WHAT NEEDS TO BE DONE =
What is needed is every line of the data that includes the word "Given". Please copy each one.

DATA IN THIS EXERCISE =

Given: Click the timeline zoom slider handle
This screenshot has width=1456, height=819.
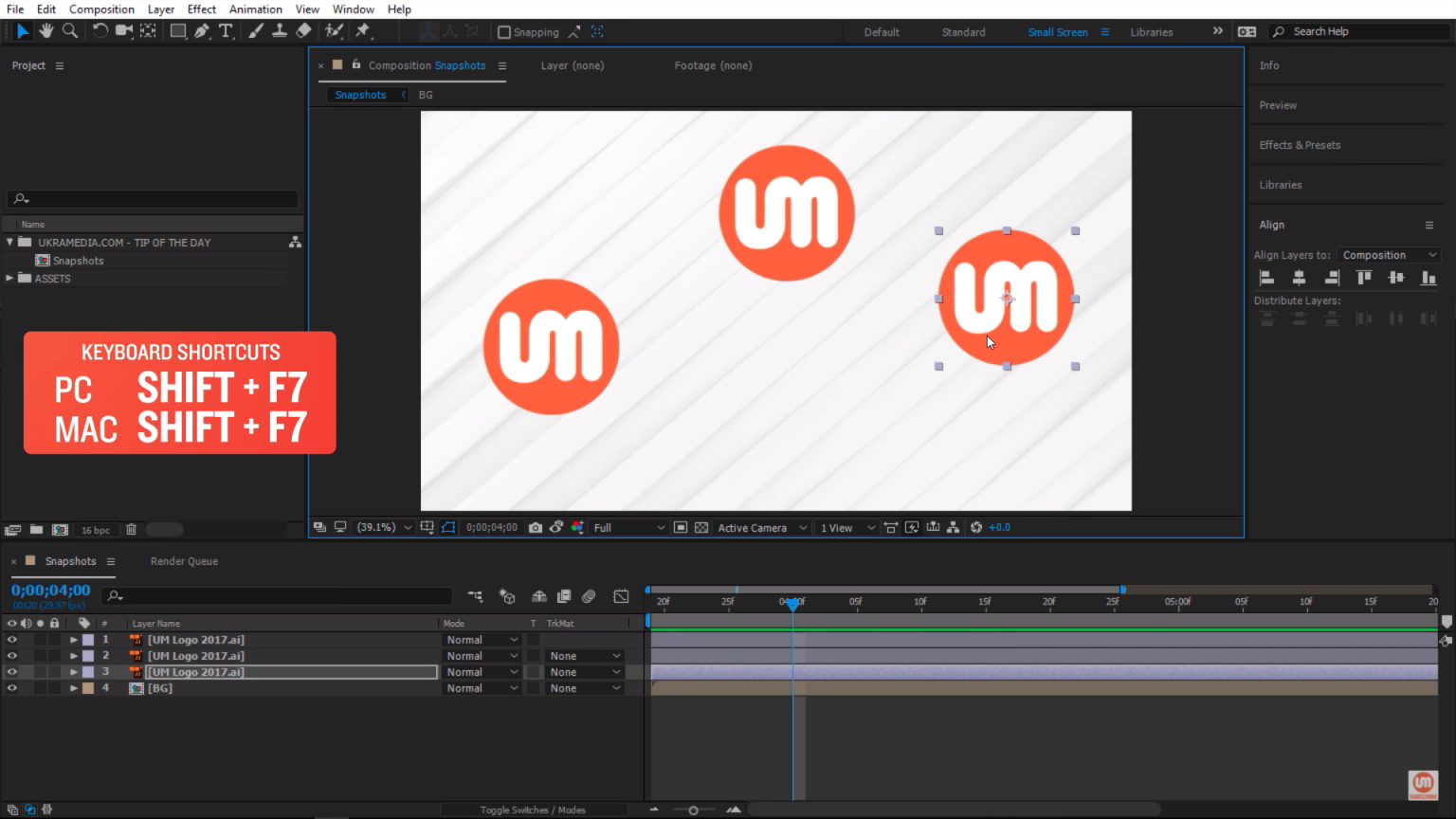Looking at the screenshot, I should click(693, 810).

==

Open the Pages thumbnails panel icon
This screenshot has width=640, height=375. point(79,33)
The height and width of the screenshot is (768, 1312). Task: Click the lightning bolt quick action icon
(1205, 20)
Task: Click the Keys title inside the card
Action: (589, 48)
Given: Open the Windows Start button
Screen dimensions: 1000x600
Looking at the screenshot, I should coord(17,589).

RESULT OF THIS TASK =
Given: Click the timeline zoom slider handle
Given: Open the Windows Start button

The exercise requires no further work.